131.   inlijven ww. 'in een groter geheel opnemen'
categorie:
geleed woord, leenvertaling
Vnnl. een mensche moet eerst met Godt inghelyft ... zyn '... geestelijk met God zijn verenigd' [1568; WNT], inlijven 'in een groter geheel opnemen' [1573; Thes.].
Gevormd uit in en lijf, als leenvertaling van Latijn incorporāre 'inlijven, belichamen', voor de wereldlijke betekenis via Frans incorporer 'id.' [1411; TLF]. Het Latijnse woord is met in- 3 gevormd bij het zn. corpus (genitief corporis) 'lichaam, lijf', zie corpus.

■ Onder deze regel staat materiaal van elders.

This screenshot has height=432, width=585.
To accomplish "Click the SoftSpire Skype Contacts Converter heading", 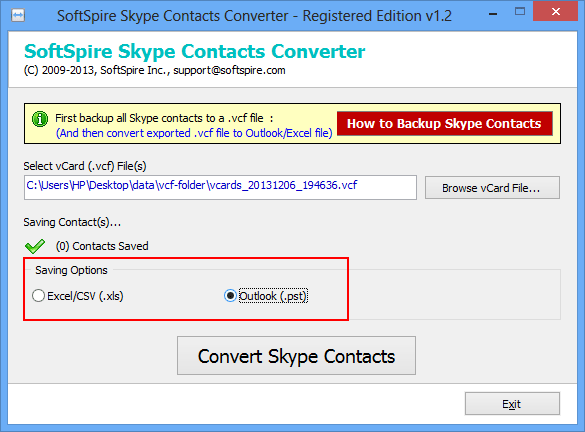I will (194, 51).
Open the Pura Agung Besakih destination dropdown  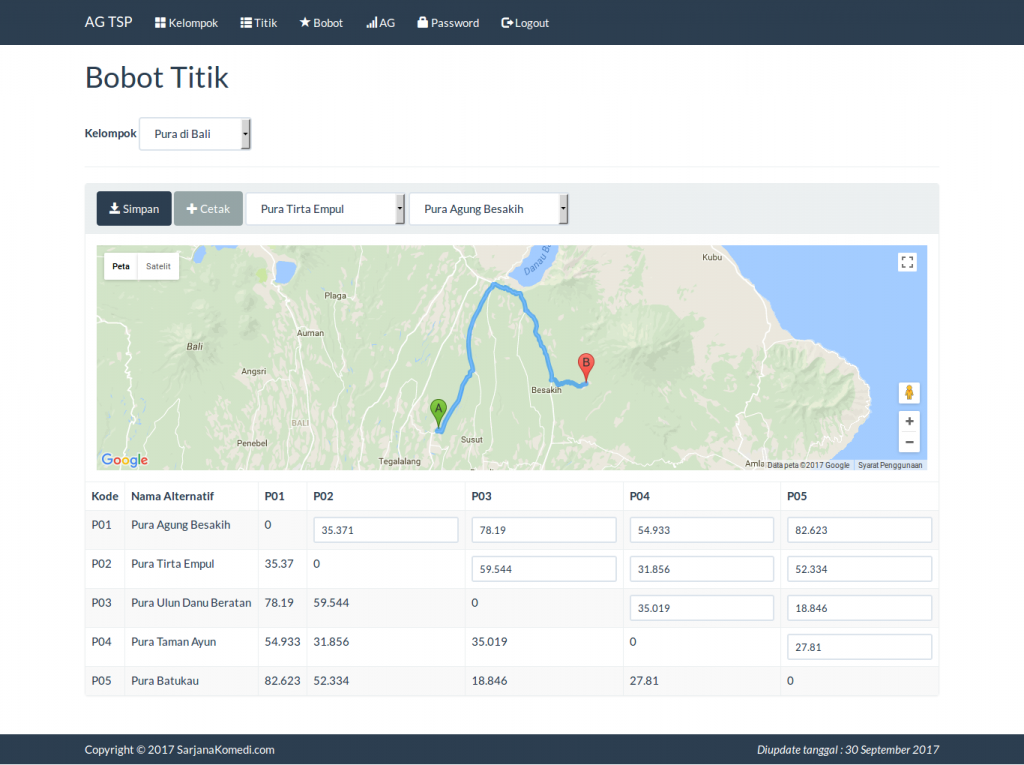tap(488, 208)
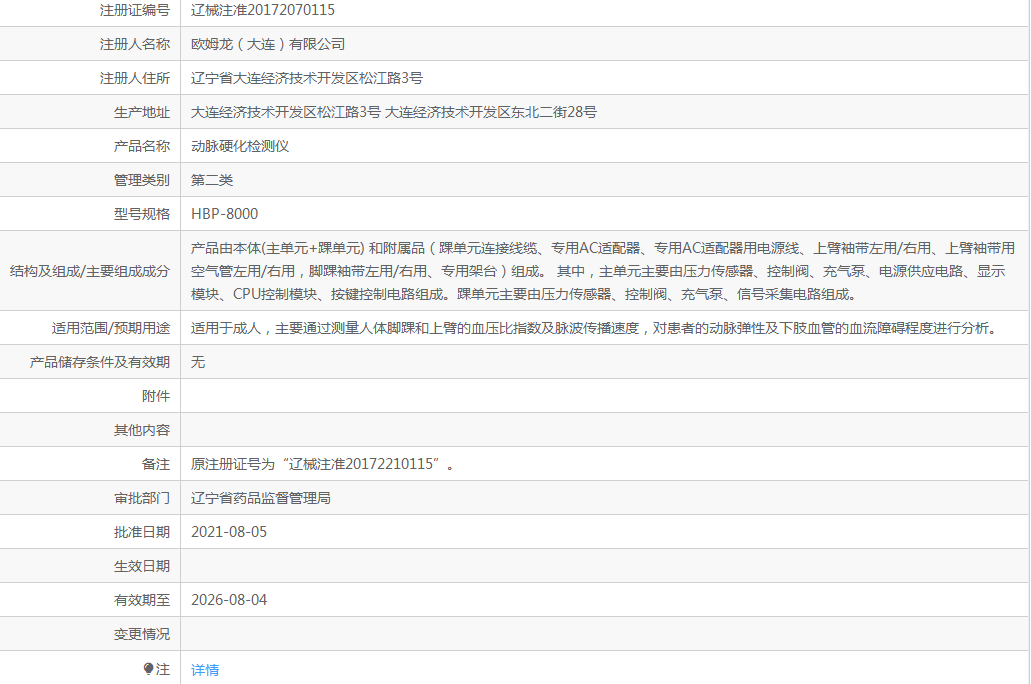The height and width of the screenshot is (684, 1031).
Task: Click the lightbulb icon beside 注
Action: coord(160,670)
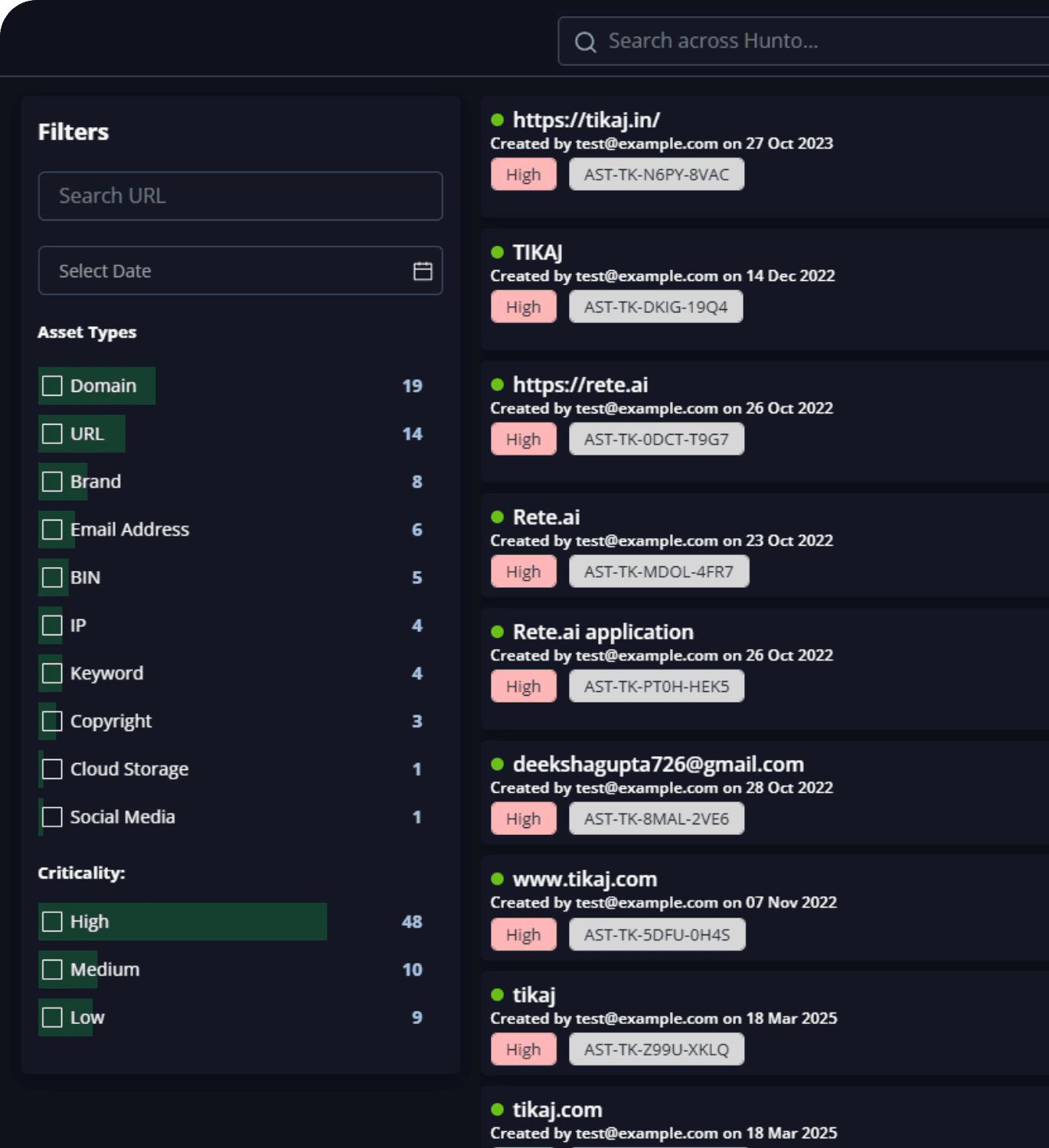Click asset ID tag AST-TK-Z99U-XKLQ
This screenshot has height=1148, width=1049.
(x=657, y=1049)
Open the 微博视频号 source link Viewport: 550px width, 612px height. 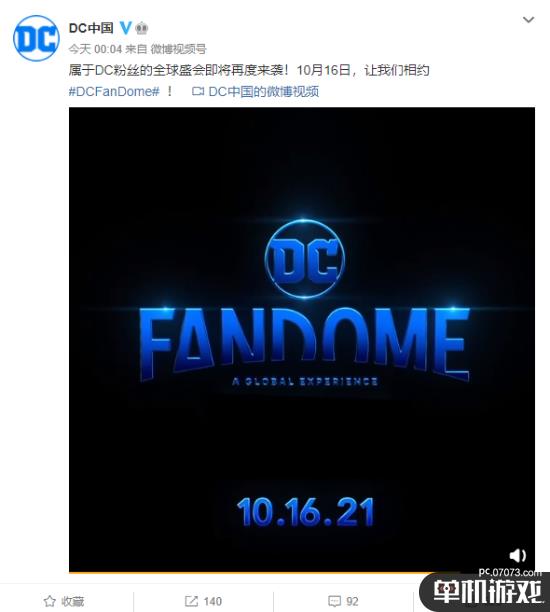[x=178, y=49]
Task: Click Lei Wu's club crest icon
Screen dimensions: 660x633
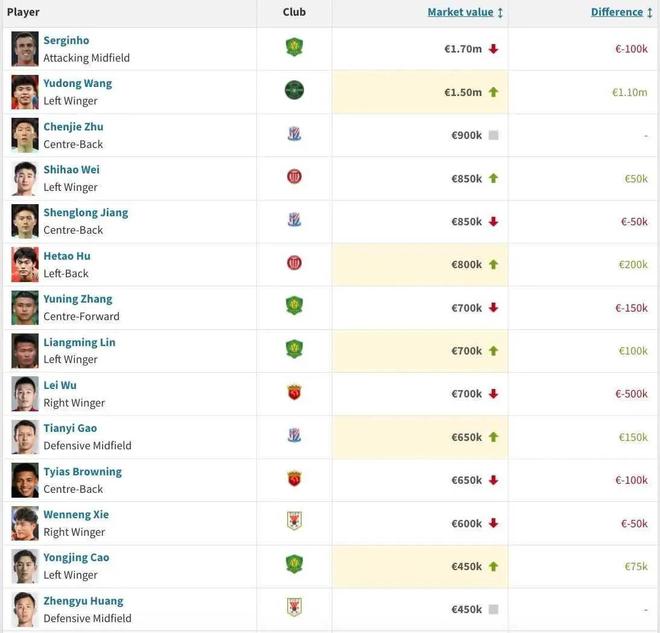Action: (294, 392)
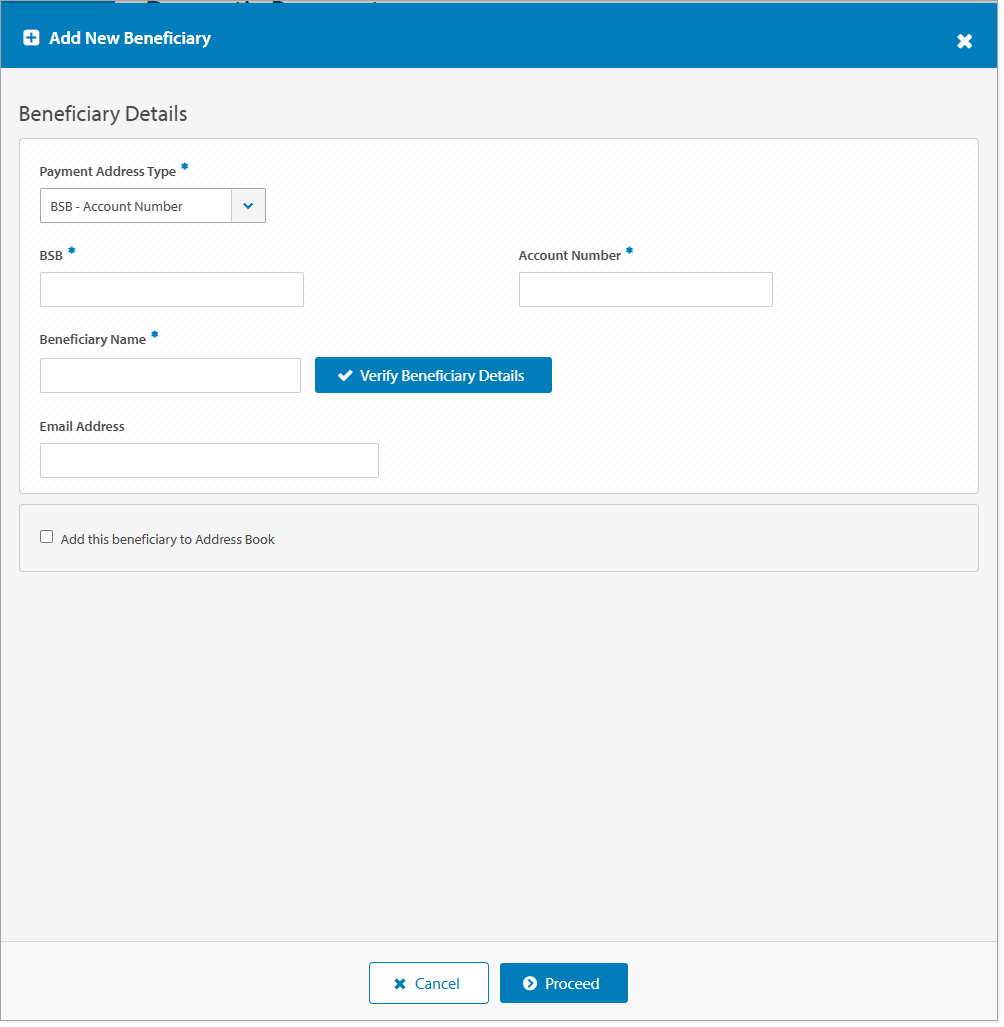
Task: Click the checkmark icon on Verify Beneficiary Details button
Action: (345, 375)
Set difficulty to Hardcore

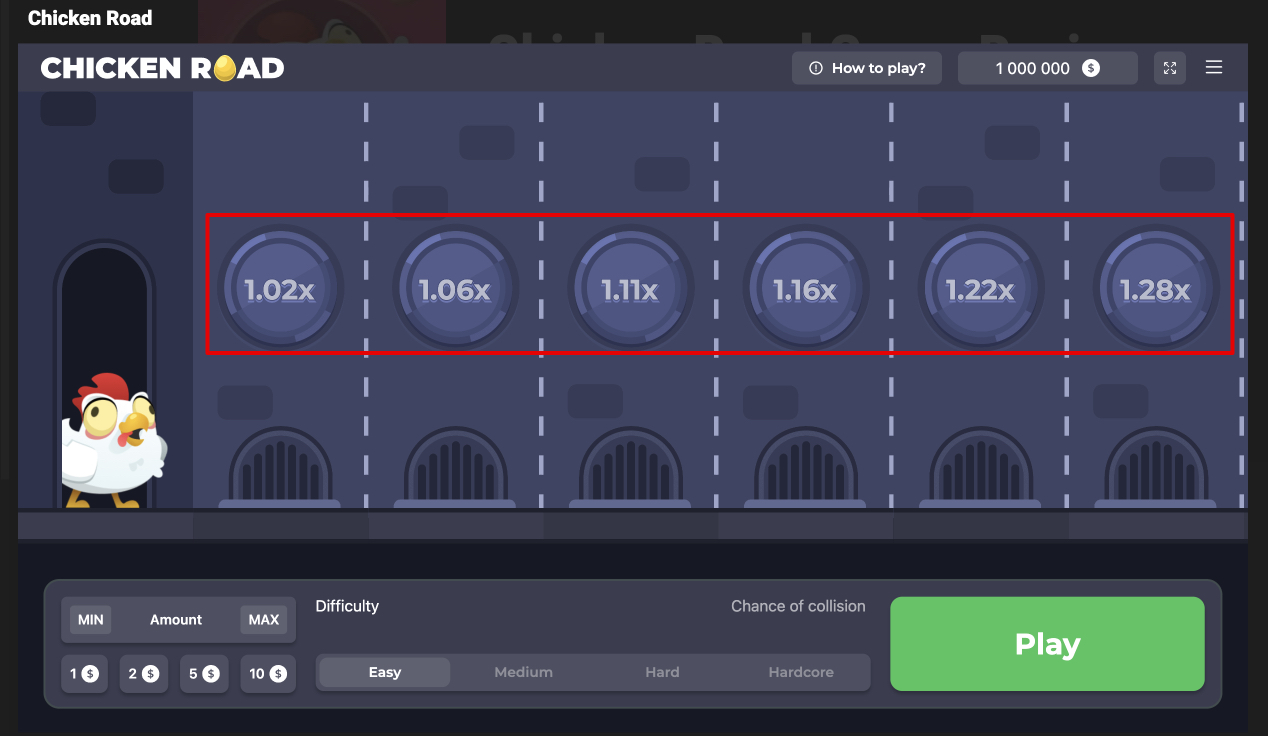801,672
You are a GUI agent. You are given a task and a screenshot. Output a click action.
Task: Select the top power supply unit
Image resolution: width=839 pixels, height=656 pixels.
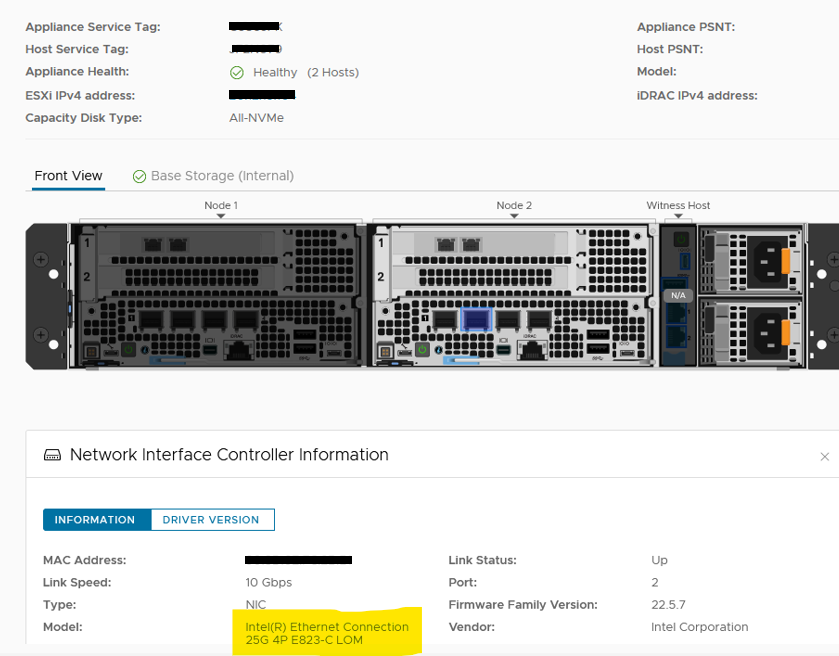coord(750,258)
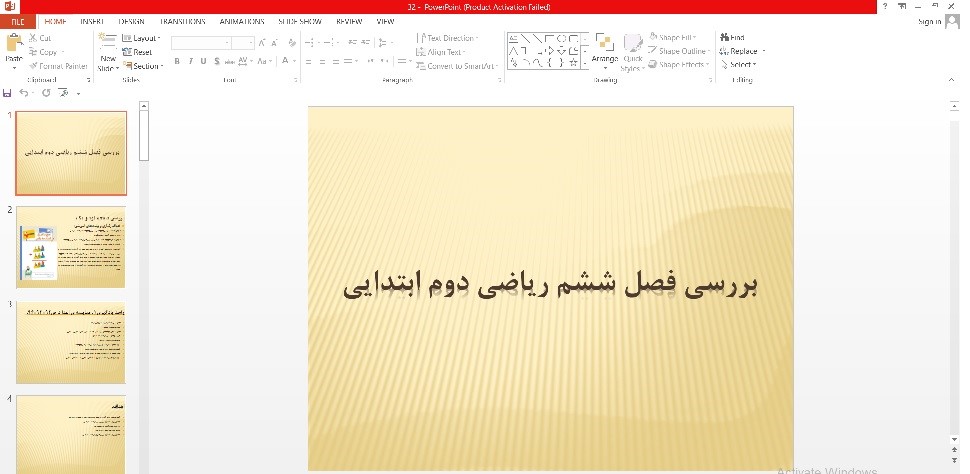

132.   inrichten ww. 'geschikt maken voor een bepaald doel'; (BN) 'organiseren'
categorie:
leenvertaling, betekenisverschil België/Nederland
Nnl. inrichten 'ordenen, regelen', in dat hy tot nut van (de menschelyke saamenleeving) ... zyne daaden zou inrigten [1765; WNT], daar naar is zyn geheel plan ingericht [1785; WNT], '(een huis, kamer, ruimte e.d.) geschikt maken voor gebruik' in dat hy alles zo inricht (op zijn buitenverblijf), als hy gelooft, dat meest zal voldoen aan eene Vrouw van een goeden smaak [1785; WNT], eene geschikte, opzettelijk daartoe ingerigte ... vergaderplaats [1826; WNT].
Leenvertaling van Duits einrichten 'inrichten, geschikt maken voor gebruik; ordenen, regelen' [15e eeuw; Pfeifer], gevormd uit ein, zie in, en richten in de betekenis 'geschikt maken, in orde brengen', zie richten. In het Nederlands kwam deze betekenis bij richten nauwelijks voor, alleen in de 17e eeuw bij Hooft.
De betekenis 'inrichten van een huis, ruimte e.d.' is algemeen; de betekenis 'regelen' is in het NN verouderd, behalve in de vaste verbinding (iets, alles) erop inrichten (om) 'zodanig regelen dat een bepaald doel kan worden bereikt'. In het BN is inrichten een algemeen gebruikt woord voor 'organiseren', ook bijv. in de termen inrichtende macht 'bevoegd gezag (bijv. van een onderwijsinstelling)' en inrichtend comité 'organisatiecomité'.
133.   instemmen ww. 'het eens zijn met iemand of iets'
categorie:
geleed woord, leenvertaling
Vnnl. instemmen 'toestaan, het eens zijn' [1672; Hexham NE]; nnl. zijn Vader wil er niet instemmen [1717; Marin NF], instemmen 'zijn stem geven', in de jongste raadsheeren mogen 'er niet instemmen [1717; Marin], dan ook in de verbinding instemmen met, in dat UE: met mij zal instemmen dat ... 'dat u het met mij eens zult zijn dat' [1783; WNT], Juffrouw de Vry stemt volkomen in met den raad, dien ik u geef [1784; WNT].
Gevormd met in uit stemmen, wellicht als leenvertaling van Duits einstimmen 'instemmen', eerder al 'zijn stem met andere stemmen verenigen (bijv. in gezang)', gevormd uit ein- 'in-' en het zn. Stimme 'stem', zie stem.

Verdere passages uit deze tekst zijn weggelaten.